Angiogenesis and lymphangiogenesis induced by Ad-VEGF-DΔNΔC in skin.
Tissue sections were taken 3 weeks after injection of PBS, Ad-GFP, Ad-VEGF-DΔNΔC, or Ad-VEGF-A165. (A) Serial sections were stained for VWF, and laminin and positive vessels per field were quantified. A 100% value was assigned to VWF-positive vessels, and percentages denote the proportion of vessels that were also laminin positive. Bars represent means ± SE for 3 separate tissue samples in each group. (B) Sections were stained for VEGFR-2 and VEGFR-3, and vessel areas were measured using a 10 × 10 graticule.
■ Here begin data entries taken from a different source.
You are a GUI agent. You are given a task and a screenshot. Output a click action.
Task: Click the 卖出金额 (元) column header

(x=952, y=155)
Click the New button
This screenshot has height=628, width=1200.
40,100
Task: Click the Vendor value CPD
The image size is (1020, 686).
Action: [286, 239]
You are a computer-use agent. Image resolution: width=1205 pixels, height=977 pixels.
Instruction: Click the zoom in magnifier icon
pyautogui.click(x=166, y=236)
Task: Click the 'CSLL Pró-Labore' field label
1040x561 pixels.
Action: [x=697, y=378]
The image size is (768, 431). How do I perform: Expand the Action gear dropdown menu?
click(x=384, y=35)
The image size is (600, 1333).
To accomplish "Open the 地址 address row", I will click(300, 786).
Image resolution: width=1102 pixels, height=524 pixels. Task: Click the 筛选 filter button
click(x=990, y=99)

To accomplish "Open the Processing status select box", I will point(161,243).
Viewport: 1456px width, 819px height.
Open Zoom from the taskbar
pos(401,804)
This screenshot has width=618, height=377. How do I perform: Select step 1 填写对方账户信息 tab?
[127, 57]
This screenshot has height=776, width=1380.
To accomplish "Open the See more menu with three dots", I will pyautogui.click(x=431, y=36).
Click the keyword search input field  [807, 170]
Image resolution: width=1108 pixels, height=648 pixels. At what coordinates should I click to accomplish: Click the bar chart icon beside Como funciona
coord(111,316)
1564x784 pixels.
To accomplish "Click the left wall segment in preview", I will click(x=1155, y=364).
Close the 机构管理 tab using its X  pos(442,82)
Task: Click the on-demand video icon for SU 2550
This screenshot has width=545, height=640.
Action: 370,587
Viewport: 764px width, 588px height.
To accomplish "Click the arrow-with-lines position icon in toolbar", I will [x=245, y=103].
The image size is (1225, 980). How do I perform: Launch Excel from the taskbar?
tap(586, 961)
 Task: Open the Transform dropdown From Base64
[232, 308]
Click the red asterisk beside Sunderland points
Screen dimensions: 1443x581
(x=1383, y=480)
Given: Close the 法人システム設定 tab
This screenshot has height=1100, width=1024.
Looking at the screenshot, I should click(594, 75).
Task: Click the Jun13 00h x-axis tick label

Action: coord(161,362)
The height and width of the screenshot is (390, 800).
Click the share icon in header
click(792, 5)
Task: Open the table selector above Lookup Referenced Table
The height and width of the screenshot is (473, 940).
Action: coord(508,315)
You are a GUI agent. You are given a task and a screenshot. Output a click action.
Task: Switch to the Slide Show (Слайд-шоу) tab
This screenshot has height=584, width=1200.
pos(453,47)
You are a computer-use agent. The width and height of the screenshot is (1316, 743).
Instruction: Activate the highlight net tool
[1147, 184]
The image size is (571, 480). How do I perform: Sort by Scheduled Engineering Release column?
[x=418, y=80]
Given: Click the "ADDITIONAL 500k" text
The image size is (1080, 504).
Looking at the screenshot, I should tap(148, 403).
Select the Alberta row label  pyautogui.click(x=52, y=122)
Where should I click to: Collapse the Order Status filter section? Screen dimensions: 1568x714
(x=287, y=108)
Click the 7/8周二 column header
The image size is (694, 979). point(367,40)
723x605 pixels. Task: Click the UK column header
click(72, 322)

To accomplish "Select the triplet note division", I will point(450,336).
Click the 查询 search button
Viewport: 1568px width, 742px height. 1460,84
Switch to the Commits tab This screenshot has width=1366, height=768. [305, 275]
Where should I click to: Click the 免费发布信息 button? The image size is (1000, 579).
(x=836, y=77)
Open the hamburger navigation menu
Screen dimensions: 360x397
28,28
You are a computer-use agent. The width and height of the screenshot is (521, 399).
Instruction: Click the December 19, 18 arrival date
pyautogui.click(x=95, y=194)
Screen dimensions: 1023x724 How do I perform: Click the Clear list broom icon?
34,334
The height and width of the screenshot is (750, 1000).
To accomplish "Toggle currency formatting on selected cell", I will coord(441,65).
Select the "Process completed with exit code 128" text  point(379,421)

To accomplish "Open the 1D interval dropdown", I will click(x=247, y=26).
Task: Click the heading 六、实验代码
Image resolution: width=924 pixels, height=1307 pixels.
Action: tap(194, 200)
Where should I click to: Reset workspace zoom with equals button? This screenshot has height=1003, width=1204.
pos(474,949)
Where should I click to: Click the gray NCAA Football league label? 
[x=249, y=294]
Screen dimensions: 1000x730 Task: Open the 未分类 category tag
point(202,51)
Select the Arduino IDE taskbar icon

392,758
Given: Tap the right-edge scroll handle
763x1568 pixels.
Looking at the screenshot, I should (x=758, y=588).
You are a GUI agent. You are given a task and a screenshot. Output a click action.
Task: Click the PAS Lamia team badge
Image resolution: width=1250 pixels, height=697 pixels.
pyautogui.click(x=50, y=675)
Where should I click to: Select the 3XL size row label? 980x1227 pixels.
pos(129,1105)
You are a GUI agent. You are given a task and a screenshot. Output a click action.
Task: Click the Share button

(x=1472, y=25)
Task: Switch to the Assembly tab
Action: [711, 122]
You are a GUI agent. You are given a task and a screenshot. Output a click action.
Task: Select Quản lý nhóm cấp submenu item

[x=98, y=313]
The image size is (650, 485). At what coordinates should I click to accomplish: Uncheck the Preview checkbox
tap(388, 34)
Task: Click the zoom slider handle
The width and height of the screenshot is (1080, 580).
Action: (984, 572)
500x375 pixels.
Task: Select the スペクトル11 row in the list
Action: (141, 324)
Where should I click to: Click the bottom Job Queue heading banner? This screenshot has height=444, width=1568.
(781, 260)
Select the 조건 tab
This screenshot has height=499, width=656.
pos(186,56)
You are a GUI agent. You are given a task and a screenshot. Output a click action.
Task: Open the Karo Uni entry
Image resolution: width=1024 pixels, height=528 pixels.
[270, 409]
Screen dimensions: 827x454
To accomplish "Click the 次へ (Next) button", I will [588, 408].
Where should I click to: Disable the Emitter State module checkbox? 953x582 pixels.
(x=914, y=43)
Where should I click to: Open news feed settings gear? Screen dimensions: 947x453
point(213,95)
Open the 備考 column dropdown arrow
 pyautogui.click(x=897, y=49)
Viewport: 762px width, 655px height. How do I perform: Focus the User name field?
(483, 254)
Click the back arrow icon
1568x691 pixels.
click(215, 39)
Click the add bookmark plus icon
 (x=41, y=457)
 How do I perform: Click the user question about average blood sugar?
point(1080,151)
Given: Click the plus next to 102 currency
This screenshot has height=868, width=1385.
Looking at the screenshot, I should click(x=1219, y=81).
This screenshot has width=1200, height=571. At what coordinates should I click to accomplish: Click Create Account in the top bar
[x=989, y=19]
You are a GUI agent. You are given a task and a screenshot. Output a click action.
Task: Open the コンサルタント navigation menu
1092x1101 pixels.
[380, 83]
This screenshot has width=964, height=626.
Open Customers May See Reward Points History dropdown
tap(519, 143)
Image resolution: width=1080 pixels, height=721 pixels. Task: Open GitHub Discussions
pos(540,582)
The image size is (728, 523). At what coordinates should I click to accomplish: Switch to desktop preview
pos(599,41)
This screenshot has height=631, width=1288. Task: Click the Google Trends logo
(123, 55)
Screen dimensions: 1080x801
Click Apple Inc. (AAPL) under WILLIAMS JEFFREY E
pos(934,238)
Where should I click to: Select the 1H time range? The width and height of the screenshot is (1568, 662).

All areas in 4 × 20-mm tissue samples were analyzed. Bars represent percentages of area covered by positively stained vessels ± SE. Note the predominant formation of VEGFR-2–positive vessels after Ad-VEGF-A165 injection and VEGFR-3–positive vessels induced by Ad-VEGF-DΔNΔC. (C-G) Samples 3 weeks after injection of Ad-VEGF-DΔNΔC. Tissue sections stained for laminin (C), VEGFR-2 (G; higher magnification of the same area in D; ×20 objective), and VEGFR-3 (E, F) are shown. Blood vessels (bv) and lymphatic vessels (lv) are indicated. Lymphatic channels with single endothelial cell layer were not stained for laminin (C) or for VEGFR-2 (D), but they demonstrated significant expression of VEGFR-3 (F). Note the absence of VEGFR-3 staining of vessels filled with red blood cells (E). Panels C-F, ×50 objective.